To make this system work well, you have to decide how much you trust other people’s ability to validate and exchange keys correctly. If you exchange keys with someone you don’t think validates people correctly, you can later ignore any key you get over the network that is signed by that person and not signed by someone you do trust. If you trust their validation techniques, you take any keys signed by them. You can also partially trust them with some implementations of this model. When you start thinking about scaling this model, your head will probably start to spin, but it’s a powerful way for small groups of people to communicate without a lot of overhead.

Most people tend to be rather religious about which model of key exchange is the best. However, in reality, it has been proven mathematically that either model can emulate the other model with a little work. In fact, converting the Web of Trust into the hierarchical approach is almost trivial. An organization only needs to create a key and then sign the keys of people whom they can authenticate. If people know they can trust that organization, they will accept keys that are signed by the organization as being valid.

My personal belief is that both methods are flawed in some ways. Therefore, this ability to twist one model into acting like the other is essential. Sometimes you want to get keys from a central authenticated database, especially when you can’t meet this person in person or can’t meet someone who can meet them to handle the key exchange. At other times, you want to get a key directly from someone (or slightly indirectly, from a source you personally trust), so that you know it’s absolutely correct.
Popular Public Key Packages

The most popular piece of public key encryption software on the Internet is PGP (Pretty Good Privacy). PGP is available for numerous platforms and uses the Web of Trust model of key exchange. To get around the legal restrictions, there’s a U.S. version of the program and a separate international version that was written outside the U.S. Therefore, you can use PGP without worrying about the export controls. (Just don’t carry a copy on your laptop from inside the U.S. to other countries!) In reality, at least two U.S. versions of PGP exist. A version for noncommercial use is freely available by signing some documents with MIT. There’s also a commercial version known as ViaCrypt PGP.

PEM (Privacy-Enhanced Mail) is another algorithm for public key encryption. PEM is based on the hierarchical key exchange model. RIPEM (Riodran’s Internet Privacy-Enhanced Mail) is the reference implementation, which is available from RSA Data Systems. PEM seemed destined for greatness a couple of years ago, but it really has taken a back seat to PGP in actual use.
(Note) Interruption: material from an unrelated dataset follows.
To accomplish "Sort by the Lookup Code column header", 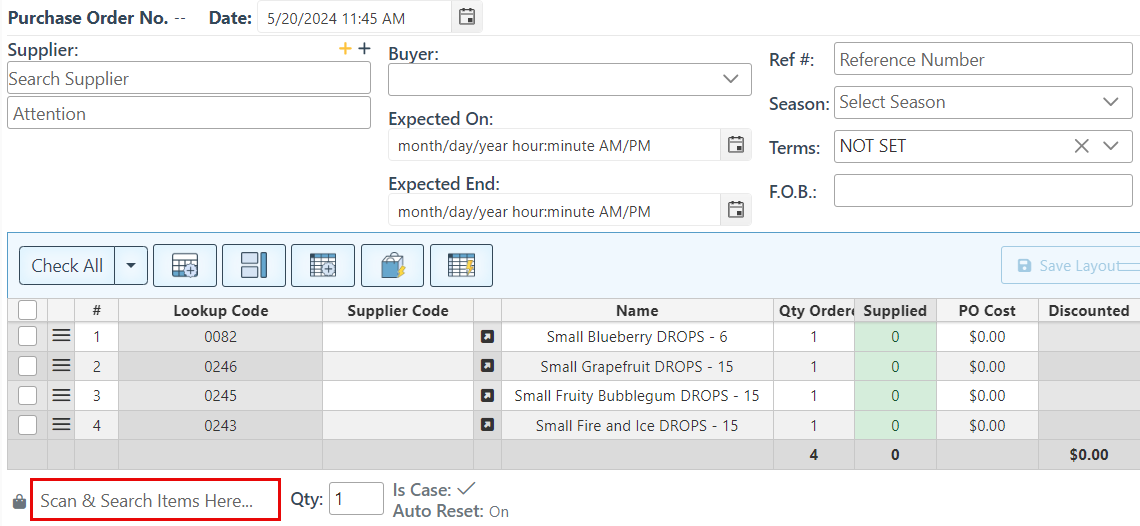I will (220, 310).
MOSS (MIME Object Security Services) is intended to correct a couple of the flaws of PEM, one being that PEM’s rigid hierarchies are too strict on many occasions. MOSS relaxes the restrictions somewhat. MOSS is designed to handle MIME messages, unlike PEM. MOSS has too many options, and it might be possible for two different vendors to write MOSS implementations that can’t speak to each other. Some people at the Internet Engineering Task Force (IETF) told me and others to forget PEM, and that MOSS is the algorithm for the future. However, upon researching for this chapter, I found material on the Web indicating that MOSS is a niche system and that PEM was still alive and well. I recommend watching market trends on this debate to see which side is better to use and is gaining market share.